TRADEMARK & PASSING OFF
- Delhi Excessive Courtroom grants reduction to Dream11; refers matter to mediation
The Excessive Courtroom granted interim safety to Dream11 in a trademark dispute involving alleged infringement by a competing platform. After assessing the prima facie energy of Dream11’s mark and the potential for consumer confusion, the Courtroom opted to refer the matter to mediation. This displays the judiciary’s growing inclination to push industrial IP disputes towards different decision mechanisms. The order ensures interim stability for Dream11’s branding pending decision. Mediation may result in a quicker and extra commercially wise settlement.
- Bombay Excessive Courtroom restrains The New Indian Specific from utilizing the mark outdoors South India
In a long-running territorial dispute, the Courtroom held that The New Indian Specific can’t use its mark outdoors the agreed southern states, recognising the potential for shopper confusion with The Indian Specific. The injunction is predicated on contractual preparations and trademark rights that outline territorial exclusivity. The Courtroom discovered prima facie infringement when the mark appeared in areas past the permitted zone. The choice reinforces the significance of geographic agreements in media branding. This ruling might form future media home growth methods.

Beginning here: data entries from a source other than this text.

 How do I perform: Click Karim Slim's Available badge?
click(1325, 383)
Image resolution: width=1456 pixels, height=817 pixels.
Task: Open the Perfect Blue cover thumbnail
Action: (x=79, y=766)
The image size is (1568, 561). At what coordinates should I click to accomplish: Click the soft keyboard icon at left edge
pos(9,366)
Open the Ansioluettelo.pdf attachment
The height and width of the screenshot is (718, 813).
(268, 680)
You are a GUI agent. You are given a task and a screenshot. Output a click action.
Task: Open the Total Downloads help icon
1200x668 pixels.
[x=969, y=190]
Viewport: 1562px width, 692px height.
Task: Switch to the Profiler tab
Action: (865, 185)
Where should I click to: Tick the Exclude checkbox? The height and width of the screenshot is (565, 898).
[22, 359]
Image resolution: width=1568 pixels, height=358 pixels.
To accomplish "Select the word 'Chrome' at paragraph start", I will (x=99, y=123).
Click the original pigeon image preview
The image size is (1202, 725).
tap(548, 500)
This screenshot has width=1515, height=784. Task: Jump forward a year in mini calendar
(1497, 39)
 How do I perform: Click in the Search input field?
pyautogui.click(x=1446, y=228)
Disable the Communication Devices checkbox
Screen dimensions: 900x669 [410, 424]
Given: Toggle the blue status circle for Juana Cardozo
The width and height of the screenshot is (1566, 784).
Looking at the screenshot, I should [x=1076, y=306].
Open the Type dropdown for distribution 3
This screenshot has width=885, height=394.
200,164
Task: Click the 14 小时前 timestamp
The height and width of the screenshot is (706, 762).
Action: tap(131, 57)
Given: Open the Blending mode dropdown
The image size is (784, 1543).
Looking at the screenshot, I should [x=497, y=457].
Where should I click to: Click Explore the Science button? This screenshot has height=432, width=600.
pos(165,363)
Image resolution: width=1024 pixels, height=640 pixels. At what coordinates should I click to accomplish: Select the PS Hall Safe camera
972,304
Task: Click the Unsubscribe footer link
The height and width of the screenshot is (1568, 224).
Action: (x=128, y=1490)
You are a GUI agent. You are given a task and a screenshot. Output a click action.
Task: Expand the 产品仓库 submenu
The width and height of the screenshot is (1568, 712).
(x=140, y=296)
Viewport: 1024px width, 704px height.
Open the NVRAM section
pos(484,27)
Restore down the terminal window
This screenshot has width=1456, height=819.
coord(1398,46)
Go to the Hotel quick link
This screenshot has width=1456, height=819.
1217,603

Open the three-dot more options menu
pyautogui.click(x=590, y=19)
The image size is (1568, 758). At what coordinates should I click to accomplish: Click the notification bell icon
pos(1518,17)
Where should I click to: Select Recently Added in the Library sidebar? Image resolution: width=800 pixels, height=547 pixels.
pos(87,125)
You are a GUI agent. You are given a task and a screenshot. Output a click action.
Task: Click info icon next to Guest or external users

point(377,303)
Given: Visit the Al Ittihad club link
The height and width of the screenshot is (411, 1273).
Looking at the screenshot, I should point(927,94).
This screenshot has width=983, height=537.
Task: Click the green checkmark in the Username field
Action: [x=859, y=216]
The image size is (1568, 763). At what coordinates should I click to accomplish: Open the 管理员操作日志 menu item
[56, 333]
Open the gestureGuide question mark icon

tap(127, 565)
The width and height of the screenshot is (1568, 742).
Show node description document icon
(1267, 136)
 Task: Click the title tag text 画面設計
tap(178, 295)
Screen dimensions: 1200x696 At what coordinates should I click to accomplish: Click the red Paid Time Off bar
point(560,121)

- Supreme Courtroom revives Crocs’ passing-off fits; dismisses pleas by Bata & Liberty
The Supreme Courtroom upheld orders reviving Crocs’ passing-off fits in opposition to home footwear firms equivalent to Bata and Liberty, clearing the trail for full trial. Crocs alleges that the defendants copied its distinctive commerce costume, together with the long-lasting clog design. The Apex Courtroom’s refusal to quash proceedings demonstrates its willingness to permit detailed factual examination in commerce costume disputes. This final result strengthens model homeowners’ potential to guard non-traditional marks and product shapes. It additionally alerts stricter judicial scrutiny of imitation in aggressive markets.
- Bombay Excessive Courtroom grants interim injunction to Metro Manufacturers Restricted, restrains use of “METRO Footwear” mark
The Bombay Excessive Courtroom has granted interim reduction in favour of Metro Manufacturers, restraining a retail retailer from utilizing the mark “Metro Footwear”, on the idea that it bore an similar or deceptively related resemblance to the registered “METRO” mark utilized by Metro Manufacturers since 1955. The Courtroom discovered that the defendant’s use would probably trigger confusion and hurt the plaintiff’s goodwill, particularly given its long-standing market presence and registration of the mark since December 1972.